● **Your goal**
From the first line to the last, give the records again exactly.

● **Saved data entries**
--------------------------------------------------

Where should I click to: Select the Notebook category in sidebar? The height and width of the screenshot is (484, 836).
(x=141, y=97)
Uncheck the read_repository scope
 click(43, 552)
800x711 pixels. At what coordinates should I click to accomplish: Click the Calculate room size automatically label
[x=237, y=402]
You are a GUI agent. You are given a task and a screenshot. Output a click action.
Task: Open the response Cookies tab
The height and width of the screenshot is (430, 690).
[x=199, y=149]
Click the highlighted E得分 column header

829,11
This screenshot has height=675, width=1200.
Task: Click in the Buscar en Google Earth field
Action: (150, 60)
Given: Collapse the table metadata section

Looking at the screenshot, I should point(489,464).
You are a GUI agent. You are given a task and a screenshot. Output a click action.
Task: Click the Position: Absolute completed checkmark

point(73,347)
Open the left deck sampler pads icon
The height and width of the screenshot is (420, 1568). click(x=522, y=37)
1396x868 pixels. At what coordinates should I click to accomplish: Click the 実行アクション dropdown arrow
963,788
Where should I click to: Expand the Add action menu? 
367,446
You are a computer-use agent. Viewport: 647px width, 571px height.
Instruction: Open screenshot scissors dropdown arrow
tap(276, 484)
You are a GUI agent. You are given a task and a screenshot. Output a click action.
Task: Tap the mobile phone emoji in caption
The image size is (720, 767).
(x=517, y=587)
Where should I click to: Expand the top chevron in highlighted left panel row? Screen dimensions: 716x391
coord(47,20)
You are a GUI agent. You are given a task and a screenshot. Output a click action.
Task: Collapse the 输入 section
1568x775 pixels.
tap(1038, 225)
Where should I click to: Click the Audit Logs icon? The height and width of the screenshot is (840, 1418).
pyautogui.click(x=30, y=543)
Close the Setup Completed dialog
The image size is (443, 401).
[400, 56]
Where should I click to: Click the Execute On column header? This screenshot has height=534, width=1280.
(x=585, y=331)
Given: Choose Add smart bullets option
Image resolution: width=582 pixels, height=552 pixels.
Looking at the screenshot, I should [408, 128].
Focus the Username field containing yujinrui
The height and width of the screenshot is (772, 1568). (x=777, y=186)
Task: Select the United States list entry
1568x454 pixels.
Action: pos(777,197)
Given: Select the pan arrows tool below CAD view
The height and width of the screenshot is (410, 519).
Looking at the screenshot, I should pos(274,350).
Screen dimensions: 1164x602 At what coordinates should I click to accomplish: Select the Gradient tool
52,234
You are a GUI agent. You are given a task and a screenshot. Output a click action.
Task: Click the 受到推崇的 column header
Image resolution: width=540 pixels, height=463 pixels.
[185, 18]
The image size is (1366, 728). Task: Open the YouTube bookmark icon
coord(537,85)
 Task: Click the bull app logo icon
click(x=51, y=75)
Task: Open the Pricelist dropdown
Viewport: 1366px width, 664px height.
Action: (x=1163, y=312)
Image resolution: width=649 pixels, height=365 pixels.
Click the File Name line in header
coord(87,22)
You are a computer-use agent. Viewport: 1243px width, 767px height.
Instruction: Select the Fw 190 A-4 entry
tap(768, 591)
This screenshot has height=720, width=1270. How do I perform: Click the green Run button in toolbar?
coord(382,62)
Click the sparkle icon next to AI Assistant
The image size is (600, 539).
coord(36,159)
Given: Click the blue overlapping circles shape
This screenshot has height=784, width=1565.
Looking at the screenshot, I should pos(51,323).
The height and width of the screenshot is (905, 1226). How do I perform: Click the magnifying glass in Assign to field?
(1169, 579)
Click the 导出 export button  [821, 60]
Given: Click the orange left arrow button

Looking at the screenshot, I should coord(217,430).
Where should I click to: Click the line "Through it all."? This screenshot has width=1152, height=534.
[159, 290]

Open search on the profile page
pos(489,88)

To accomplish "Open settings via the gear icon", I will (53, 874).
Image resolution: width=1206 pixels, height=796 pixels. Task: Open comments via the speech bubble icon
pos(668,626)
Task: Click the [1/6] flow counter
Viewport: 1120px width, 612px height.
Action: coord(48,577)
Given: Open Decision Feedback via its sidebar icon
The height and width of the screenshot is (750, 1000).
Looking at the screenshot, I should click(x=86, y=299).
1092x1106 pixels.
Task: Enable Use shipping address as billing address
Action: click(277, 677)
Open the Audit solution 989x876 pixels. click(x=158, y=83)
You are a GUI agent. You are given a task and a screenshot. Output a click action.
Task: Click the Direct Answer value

--------------------------------------------------

● **Answer box**
Where should I click to: Select the Notebook category in sidebar? The height and width of the screenshot is (484, 836).
(x=141, y=97)
Uncheck the read_repository scope
 click(43, 552)
800x711 pixels. At what coordinates should I click to accomplish: Click the Calculate room size automatically label
[x=237, y=402]
You are a GUI agent. You are given a task and a screenshot. Output a click action.
Task: Open the response Cookies tab
The height and width of the screenshot is (430, 690).
[x=199, y=149]
Click the highlighted E得分 column header

829,11
This screenshot has height=675, width=1200.
Task: Click in the Buscar en Google Earth field
Action: (150, 60)
Given: Collapse the table metadata section

Looking at the screenshot, I should point(489,464).
You are a GUI agent. You are given a task and a screenshot. Output a click action.
Task: Click the Position: Absolute completed checkmark

point(73,347)
Open the left deck sampler pads icon
The height and width of the screenshot is (420, 1568). click(x=522, y=37)
1396x868 pixels. At what coordinates should I click to accomplish: Click the 実行アクション dropdown arrow
963,788
Where should I click to: Expand the Add action menu? 
367,446
You are a computer-use agent. Viewport: 647px width, 571px height.
Instruction: Open screenshot scissors dropdown arrow
tap(276, 484)
You are a GUI agent. You are given a task and a screenshot. Output a click action.
Task: Tap the mobile phone emoji in caption
The image size is (720, 767).
(x=517, y=587)
Where should I click to: Expand the top chevron in highlighted left panel row? Screen dimensions: 716x391
coord(47,20)
You are a GUI agent. You are given a task and a screenshot. Output a click action.
Task: Collapse the 输入 section
1568x775 pixels.
tap(1038, 225)
Where should I click to: Click the Audit Logs icon? The height and width of the screenshot is (840, 1418).
pyautogui.click(x=30, y=543)
Close the Setup Completed dialog
The image size is (443, 401).
[400, 56]
Where should I click to: Click the Execute On column header? This screenshot has height=534, width=1280.
(x=585, y=331)
Given: Choose Add smart bullets option
Image resolution: width=582 pixels, height=552 pixels.
Looking at the screenshot, I should [408, 128].
Focus the Username field containing yujinrui
The height and width of the screenshot is (772, 1568). (x=777, y=186)
Task: Select the United States list entry
1568x454 pixels.
Action: pos(777,197)
Given: Select the pan arrows tool below CAD view
The height and width of the screenshot is (410, 519).
Looking at the screenshot, I should pos(274,350).
Screen dimensions: 1164x602 At what coordinates should I click to accomplish: Select the Gradient tool
52,234
You are a GUI agent. You are given a task and a screenshot. Output a click action.
Task: Click the 受到推崇的 column header
Image resolution: width=540 pixels, height=463 pixels.
[185, 18]
The image size is (1366, 728). Task: Open the YouTube bookmark icon
coord(537,85)
 Task: Click the bull app logo icon
click(x=51, y=75)
Task: Open the Pricelist dropdown
Viewport: 1366px width, 664px height.
Action: (x=1163, y=312)
Image resolution: width=649 pixels, height=365 pixels.
Click the File Name line in header
coord(87,22)
You are a computer-use agent. Viewport: 1243px width, 767px height.
Instruction: Select the Fw 190 A-4 entry
tap(768, 591)
This screenshot has height=720, width=1270. How do I perform: Click the green Run button in toolbar?
coord(382,62)
Click the sparkle icon next to AI Assistant
The image size is (600, 539).
coord(36,159)
Given: Click the blue overlapping circles shape
This screenshot has height=784, width=1565.
Looking at the screenshot, I should pos(51,323).
The height and width of the screenshot is (905, 1226). How do I perform: Click the magnifying glass in Assign to field?
(1169, 579)
Click the 导出 export button  [821, 60]
Given: Click the orange left arrow button

Looking at the screenshot, I should coord(217,430).
Where should I click to: Click the line "Through it all."? This screenshot has width=1152, height=534.
[159, 290]

Open search on the profile page
pos(489,88)

To accomplish "Open settings via the gear icon", I will (53, 874).
Image resolution: width=1206 pixels, height=796 pixels. Task: Open comments via the speech bubble icon
pos(668,626)
Task: Click the [1/6] flow counter
Viewport: 1120px width, 612px height.
Action: coord(48,577)
Given: Open Decision Feedback via its sidebar icon
The height and width of the screenshot is (750, 1000).
Looking at the screenshot, I should click(x=86, y=299).
1092x1106 pixels.
Task: Enable Use shipping address as billing address
Action: click(277, 677)
Open the Audit solution 989x876 pixels. click(x=158, y=83)
You are a GUI agent. You are given a task and a screenshot. Output a click action.
Task: Click the Direct Answer value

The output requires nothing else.